In 1988 I gave birth to a beautiful baby girl, Amber Elise, I was in labor for 36 hours before the doctors desided she was too big and I needed a C-section. The surgery went well and all was fine until five days later, my second day home I noticed a heavyness on my chest, then my breathing became labored. In the emergency room I was hooked up to every monitor and what seemed like every test in the world performed on me. I was there for two weeks and was never given a proper diagnosis. They said perhaps it was a pulmonary emboli that disolved itself. Or pnumonia they just did not know. I did not care, I wanted to go home. I was 22 years old and had been without my newborn for two weeks.
Ten years later with a new marriage, my husband and I wanted a baby together. And after trying 3 years we were finally blessed with a pregnancy. My OBGYN was glad I got pregnant when I did because I was 35 now and time was ticking on my biological clock. We discussed my post partum episode from 13 years ago and he made a note of it in my chart and we sent away for my old records and after reveiwing it he did not seem at all concerned. I had a uneventful pregnancy and had a scheduled C-section performed on August 24th,2001.We had a beatiful baby girl, Taylor Jane.

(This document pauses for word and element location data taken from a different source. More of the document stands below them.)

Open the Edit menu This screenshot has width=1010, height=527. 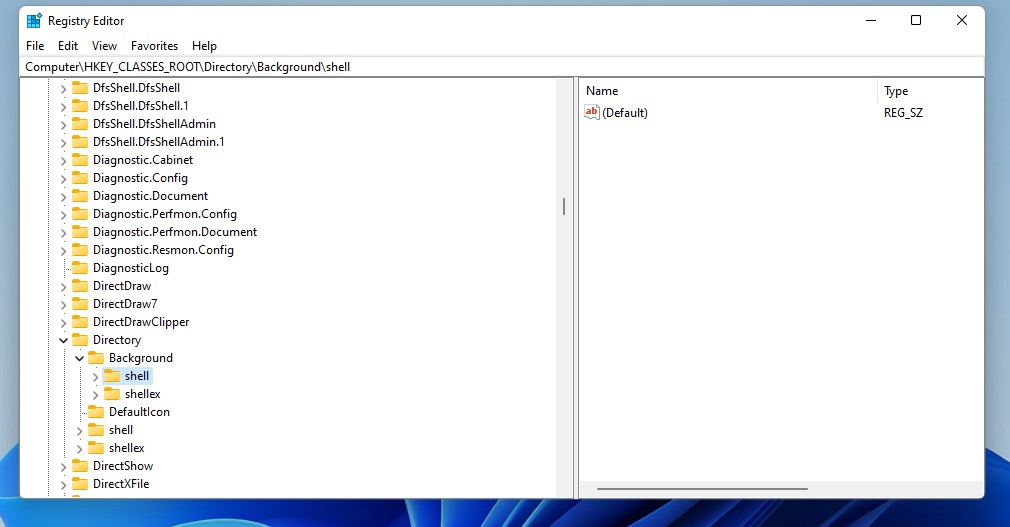(68, 46)
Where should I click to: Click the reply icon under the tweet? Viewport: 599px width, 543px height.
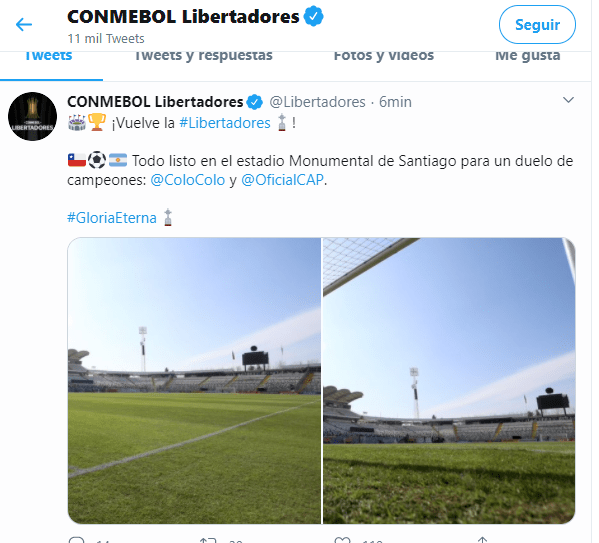pos(76,540)
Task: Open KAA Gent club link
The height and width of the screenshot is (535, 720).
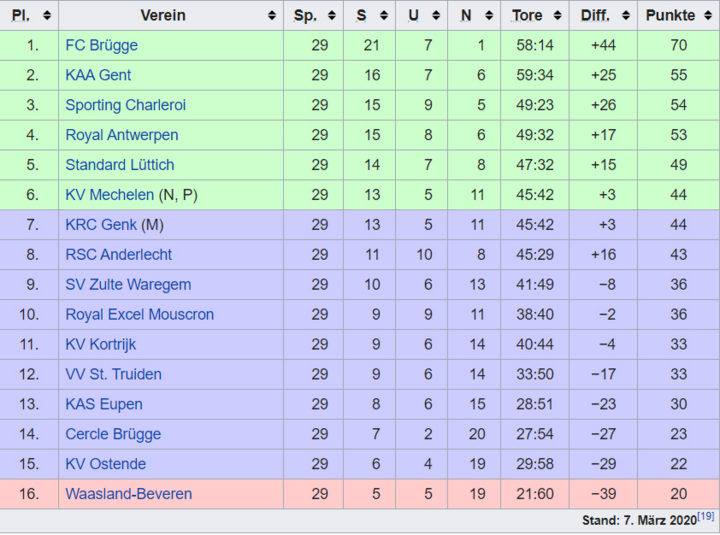Action: point(98,75)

That night I awoke in the middle of the night with what I thought was a panic attack. I could not catch my breath or lay down. When I told the doctor he said it was probabally nothing and released me. I went home and instead of feeling better each day I seemed to get worse. I could not lay down and I was extremely tired. I could not even lift my baby for two steps without having to stop and rest. When I went to my OBGYN he said my lungs sounded fine and maybe I had a little touch of pneumonia and gave me an antibiotic (5 day regimine) and sent me home. I still felt horrible after the antibiotics and went to get another opinion. This doctor took and X-ray and sent me straght to the E.R. I was hooked up to every monitor and what seemed like every test in the world performed on me. Here we go again, I thought. But this time they came back and said I have PPCM. And my EF was at 15 to 20 percent. And they were not sure if I would be okay or if I would need a heart transplant. Needless to say it scared me to death. But the medications are working and 3 months later my ECHO showed my EF is up to 50%. I am getting better.
I feel very fortunate to have gone through this twice the first time with no medications. And to have been able to recooperate both times. I thank the good Lord everyday that I can be here to raise my two beatiful children.